**Your assignment:**
Find "Where should I click to: Click the Log" and "You are a computer-use agent. 2576x1318" in the records below. Copy the lines holding them and every line between, exactly, and no others.

---------- Available data ----------

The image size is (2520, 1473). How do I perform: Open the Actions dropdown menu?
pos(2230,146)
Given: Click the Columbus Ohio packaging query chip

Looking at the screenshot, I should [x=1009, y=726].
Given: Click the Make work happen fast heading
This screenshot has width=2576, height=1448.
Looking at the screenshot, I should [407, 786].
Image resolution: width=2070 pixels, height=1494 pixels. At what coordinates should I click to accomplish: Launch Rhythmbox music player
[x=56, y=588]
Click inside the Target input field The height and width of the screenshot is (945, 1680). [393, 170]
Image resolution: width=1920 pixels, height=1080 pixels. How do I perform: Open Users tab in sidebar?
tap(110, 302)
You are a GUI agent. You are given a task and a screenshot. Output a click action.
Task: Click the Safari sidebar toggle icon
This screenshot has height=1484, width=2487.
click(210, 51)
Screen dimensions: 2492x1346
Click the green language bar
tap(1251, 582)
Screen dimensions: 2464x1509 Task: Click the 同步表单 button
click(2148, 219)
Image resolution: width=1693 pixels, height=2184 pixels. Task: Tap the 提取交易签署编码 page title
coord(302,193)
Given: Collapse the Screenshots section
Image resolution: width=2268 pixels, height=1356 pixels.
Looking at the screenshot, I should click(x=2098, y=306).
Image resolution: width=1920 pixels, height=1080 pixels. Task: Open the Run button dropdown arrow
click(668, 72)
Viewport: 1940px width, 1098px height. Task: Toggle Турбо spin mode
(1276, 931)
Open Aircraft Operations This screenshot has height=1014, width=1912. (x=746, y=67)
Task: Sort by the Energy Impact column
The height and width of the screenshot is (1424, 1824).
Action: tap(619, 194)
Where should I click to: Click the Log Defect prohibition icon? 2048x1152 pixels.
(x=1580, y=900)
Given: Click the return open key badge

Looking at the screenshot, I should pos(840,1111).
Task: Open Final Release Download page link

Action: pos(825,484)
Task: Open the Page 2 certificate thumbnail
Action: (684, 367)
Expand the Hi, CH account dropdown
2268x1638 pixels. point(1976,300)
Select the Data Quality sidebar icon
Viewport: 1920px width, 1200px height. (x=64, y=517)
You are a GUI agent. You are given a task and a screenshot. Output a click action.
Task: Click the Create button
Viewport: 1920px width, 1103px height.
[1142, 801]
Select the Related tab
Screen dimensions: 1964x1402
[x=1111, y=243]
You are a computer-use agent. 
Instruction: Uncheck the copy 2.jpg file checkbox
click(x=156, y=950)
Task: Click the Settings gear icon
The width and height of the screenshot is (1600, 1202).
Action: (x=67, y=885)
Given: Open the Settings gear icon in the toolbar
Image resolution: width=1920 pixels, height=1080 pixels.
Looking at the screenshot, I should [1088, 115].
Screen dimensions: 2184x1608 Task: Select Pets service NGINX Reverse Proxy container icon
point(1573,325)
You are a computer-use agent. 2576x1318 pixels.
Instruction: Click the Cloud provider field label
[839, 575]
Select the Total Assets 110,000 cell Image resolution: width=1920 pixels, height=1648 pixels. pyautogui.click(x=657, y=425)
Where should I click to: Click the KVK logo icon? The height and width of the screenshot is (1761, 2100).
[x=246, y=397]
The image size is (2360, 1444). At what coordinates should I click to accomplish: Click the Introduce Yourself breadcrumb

----------

**Answer for the task:**
Where should I click to: Click the Log Defect prohibition icon? 2048x1152 pixels.
(x=1580, y=900)
Given: Click the return open key badge

Looking at the screenshot, I should pos(840,1111).
Task: Open Final Release Download page link

Action: pos(825,484)
Task: Open the Page 2 certificate thumbnail
Action: (684, 367)
Expand the Hi, CH account dropdown
2268x1638 pixels. point(1976,300)
Select the Data Quality sidebar icon
Viewport: 1920px width, 1200px height. (x=64, y=517)
You are a GUI agent. You are given a task and a screenshot. Output a click action.
Task: Click the Create button
Viewport: 1920px width, 1103px height.
[1142, 801]
Select the Related tab
Screen dimensions: 1964x1402
[x=1111, y=243]
You are a computer-use agent. 
Instruction: Uncheck the copy 2.jpg file checkbox
click(x=156, y=950)
Task: Click the Settings gear icon
The width and height of the screenshot is (1600, 1202).
Action: (x=67, y=885)
Given: Open the Settings gear icon in the toolbar
Image resolution: width=1920 pixels, height=1080 pixels.
Looking at the screenshot, I should [1088, 115].
Screen dimensions: 2184x1608 Task: Select Pets service NGINX Reverse Proxy container icon
point(1573,325)
You are a computer-use agent. 2576x1318 pixels.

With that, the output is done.